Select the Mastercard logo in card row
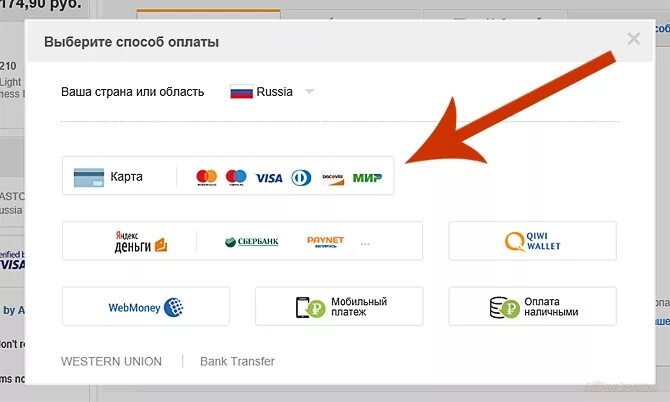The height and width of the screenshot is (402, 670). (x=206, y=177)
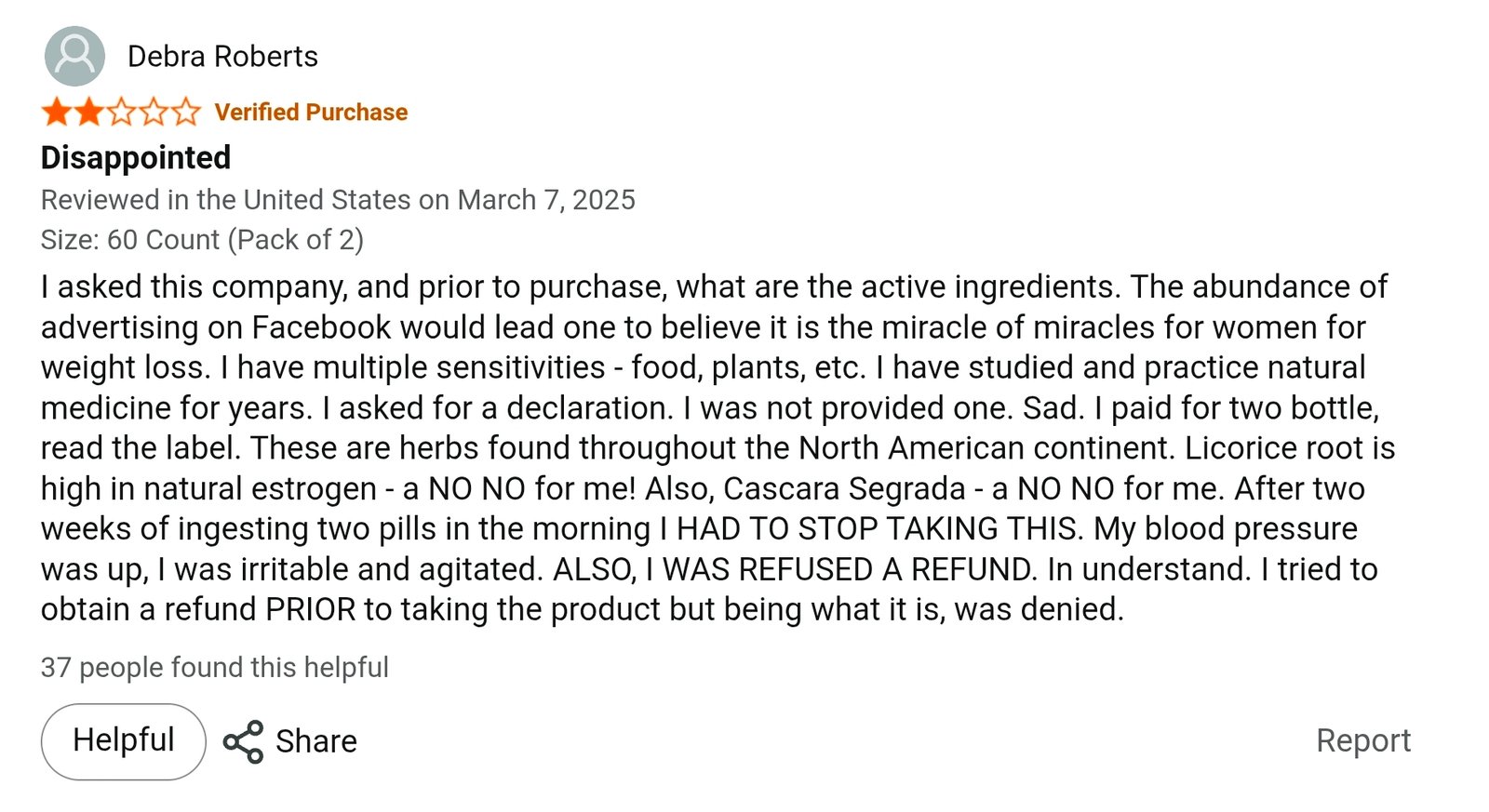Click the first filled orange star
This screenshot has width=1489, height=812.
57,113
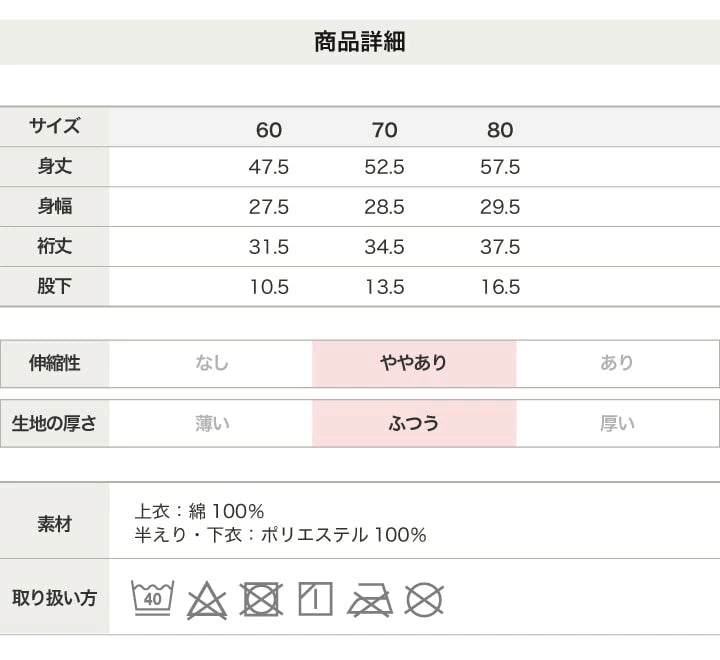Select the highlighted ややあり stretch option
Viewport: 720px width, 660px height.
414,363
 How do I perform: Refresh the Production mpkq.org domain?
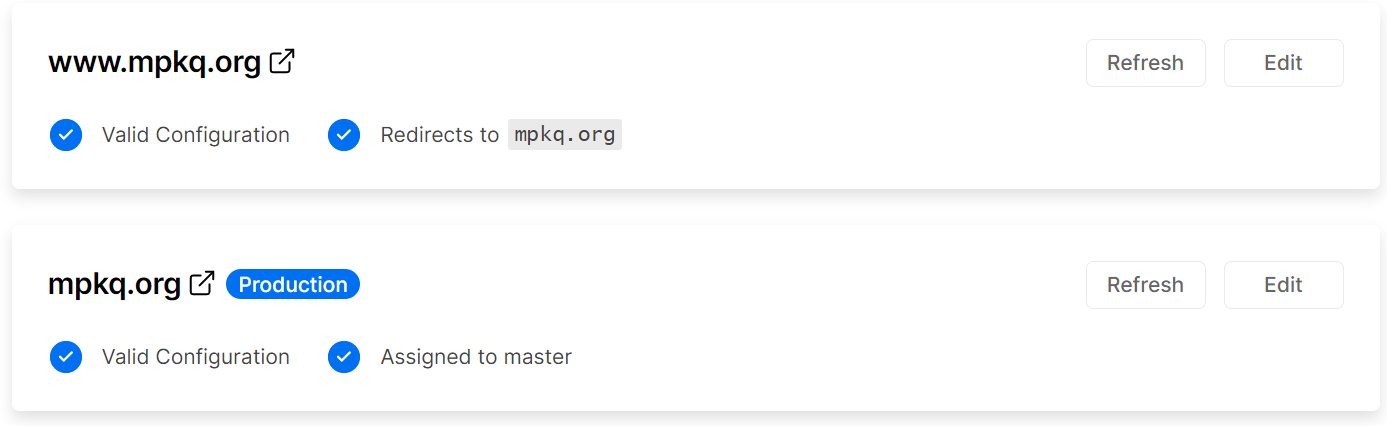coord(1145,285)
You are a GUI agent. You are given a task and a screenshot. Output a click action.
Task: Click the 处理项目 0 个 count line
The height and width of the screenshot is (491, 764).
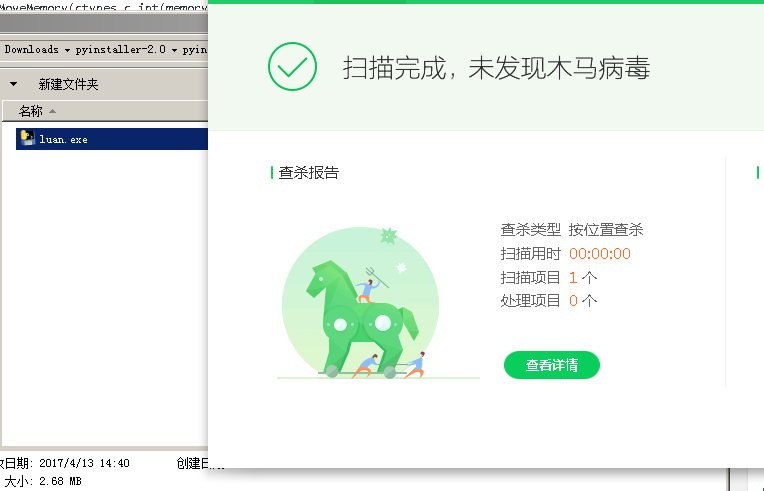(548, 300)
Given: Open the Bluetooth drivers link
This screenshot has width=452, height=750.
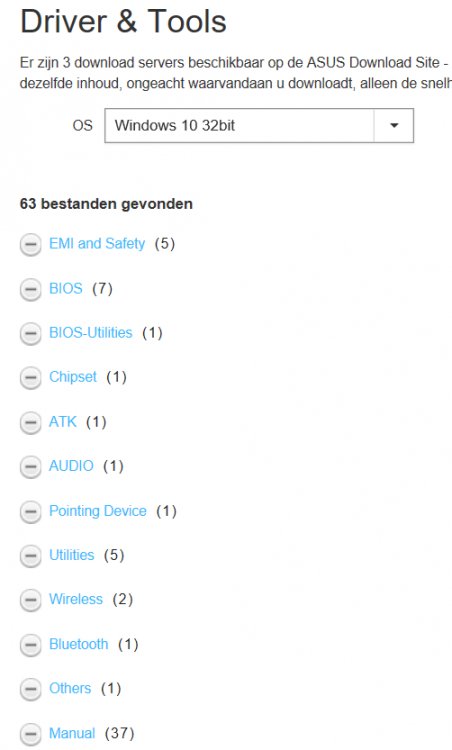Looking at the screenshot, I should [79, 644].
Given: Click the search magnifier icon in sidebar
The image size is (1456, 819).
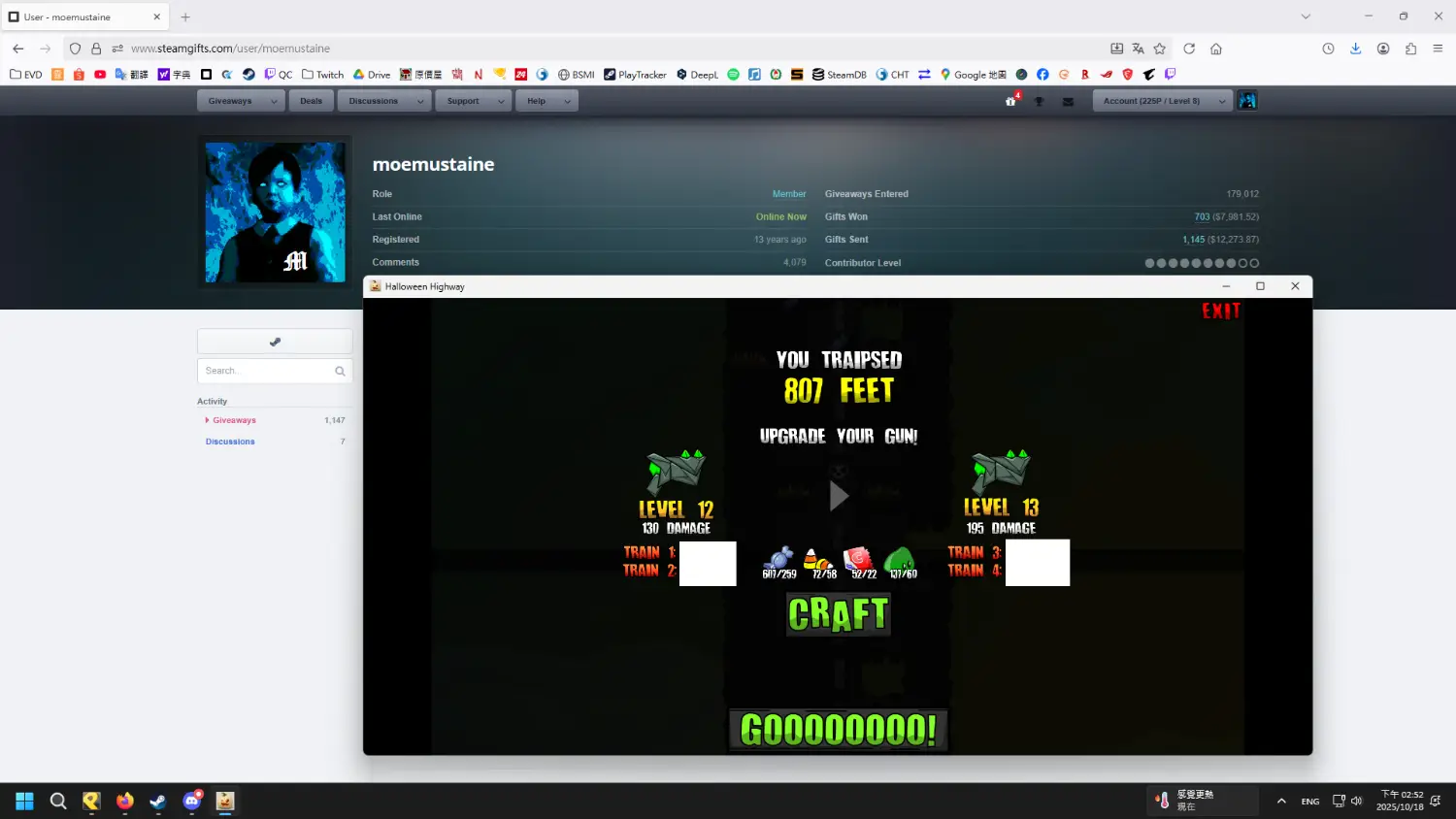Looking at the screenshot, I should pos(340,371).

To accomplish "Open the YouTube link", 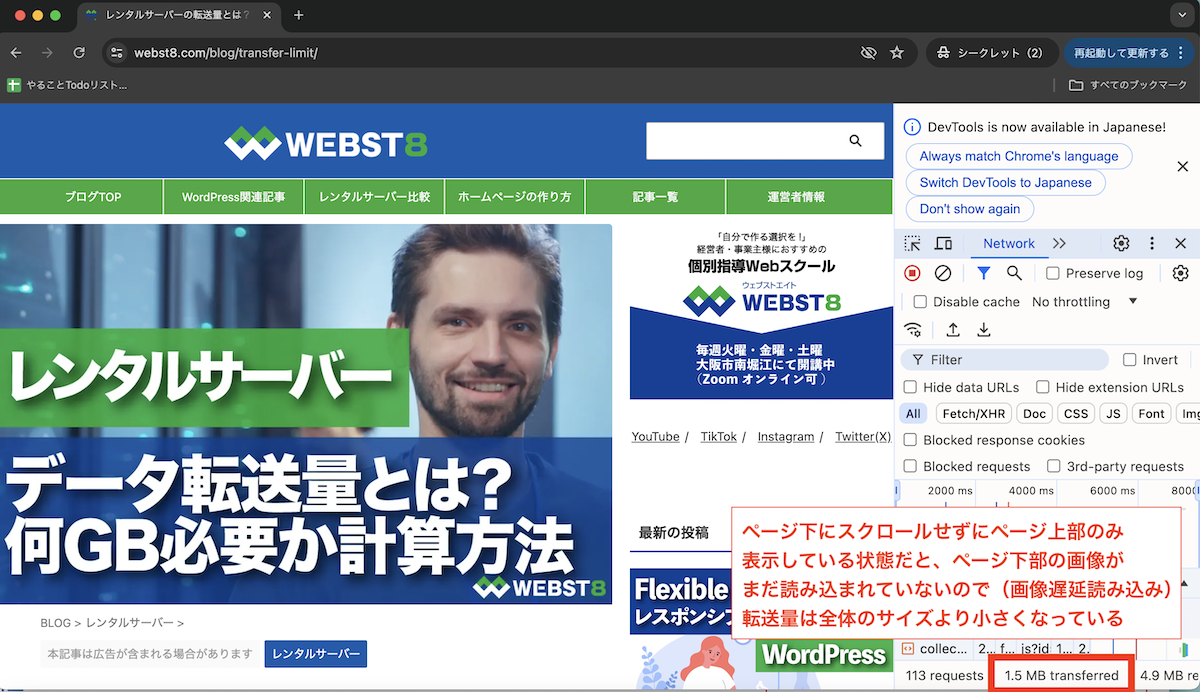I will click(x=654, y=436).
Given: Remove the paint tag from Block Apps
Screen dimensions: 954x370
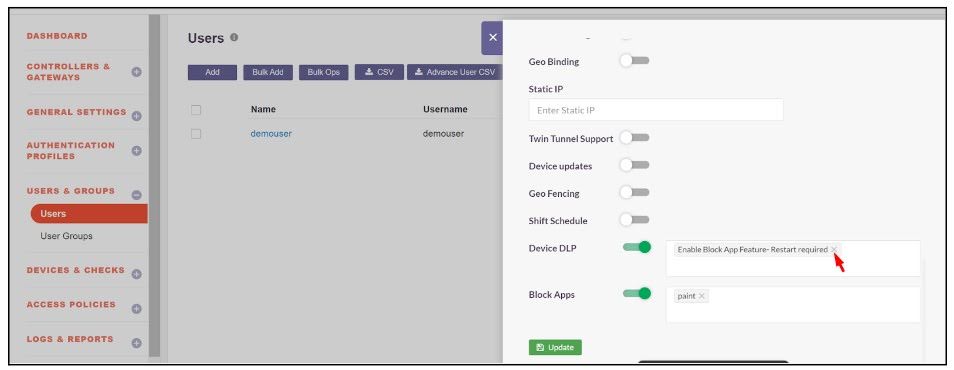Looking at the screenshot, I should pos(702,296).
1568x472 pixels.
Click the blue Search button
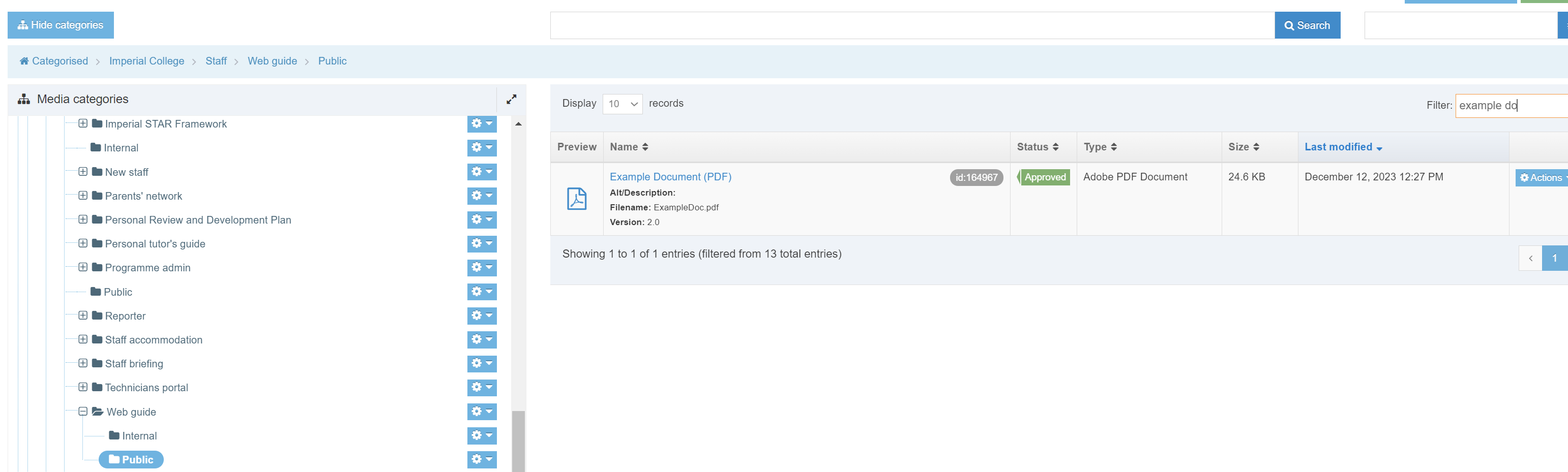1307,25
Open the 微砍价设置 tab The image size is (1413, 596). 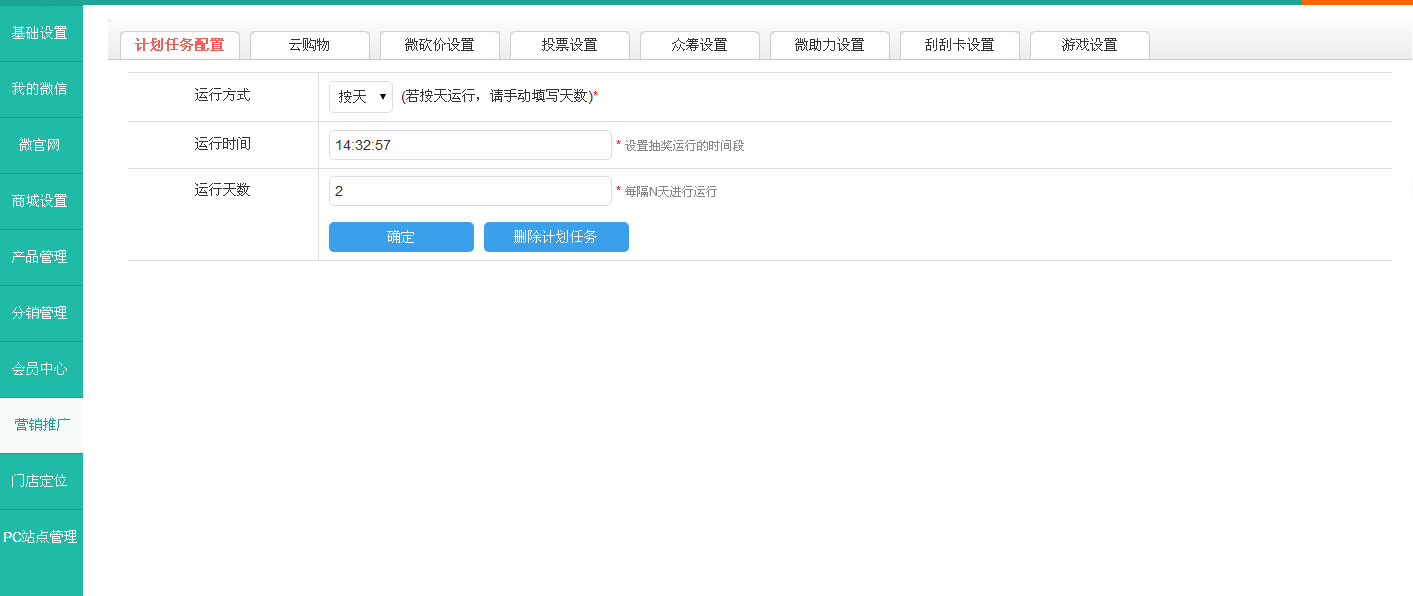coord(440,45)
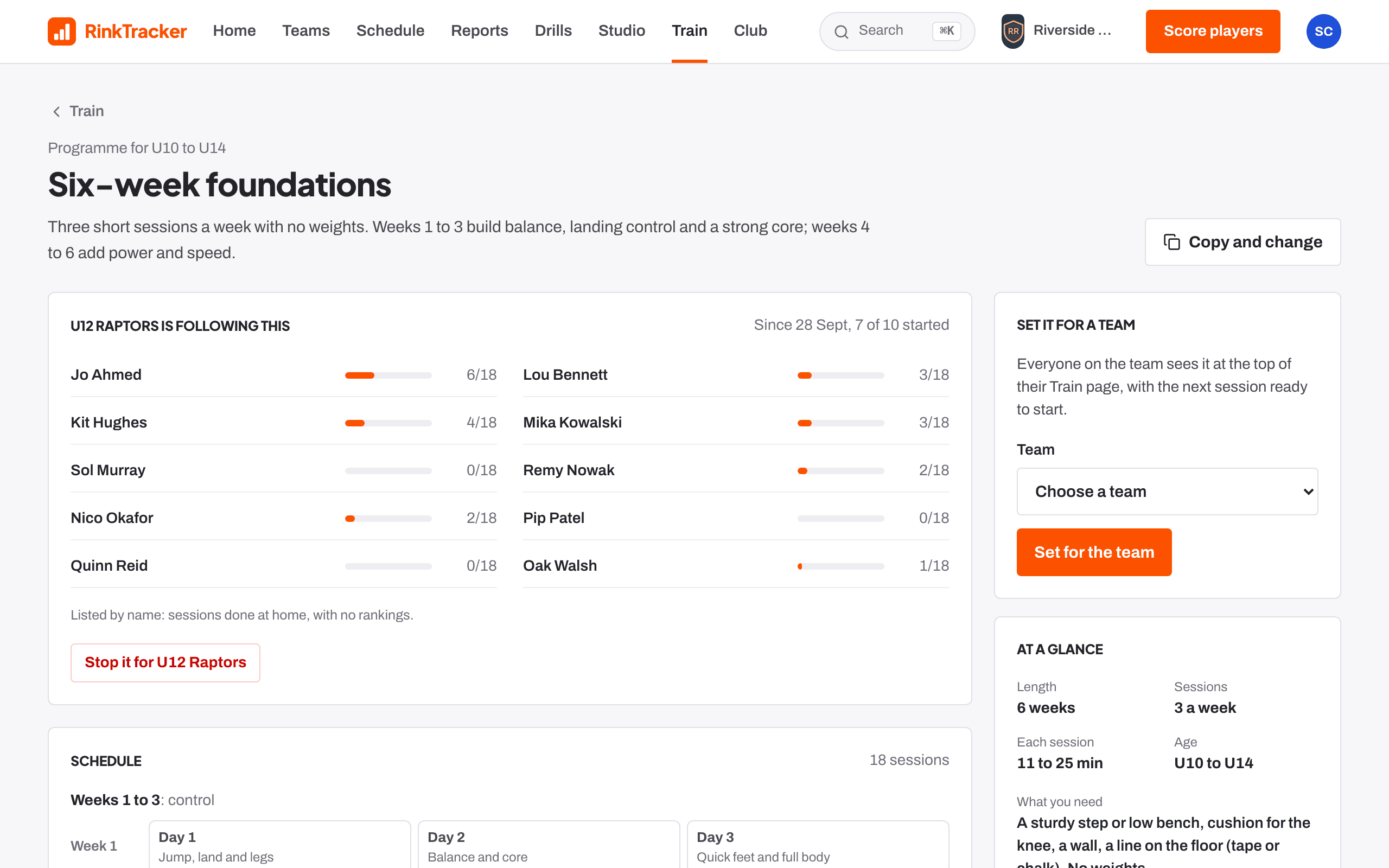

- [Work instructions]: Transcribe the entries above exactly, from their first line through the line with "Given: Open the Bluetooth drivers link", and omit all pictures.

- [Written response]:
Select the Mastercard logo in card row
The height and width of the screenshot is (402, 670). (x=206, y=177)
Click the first filled orange star
This screenshot has width=1489, height=812.
57,113
Select the highlighted ややあり stretch option
Viewport: 720px width, 660px height.
414,363
 How do I perform: Refresh the Production mpkq.org domain?
coord(1145,285)
You are a GUI agent. You are given a task and a screenshot. Output a click action.
Task: Click the 处理项目 0 个 count line
The height and width of the screenshot is (491, 764).
(548, 300)
Given: Open the Bluetooth drivers link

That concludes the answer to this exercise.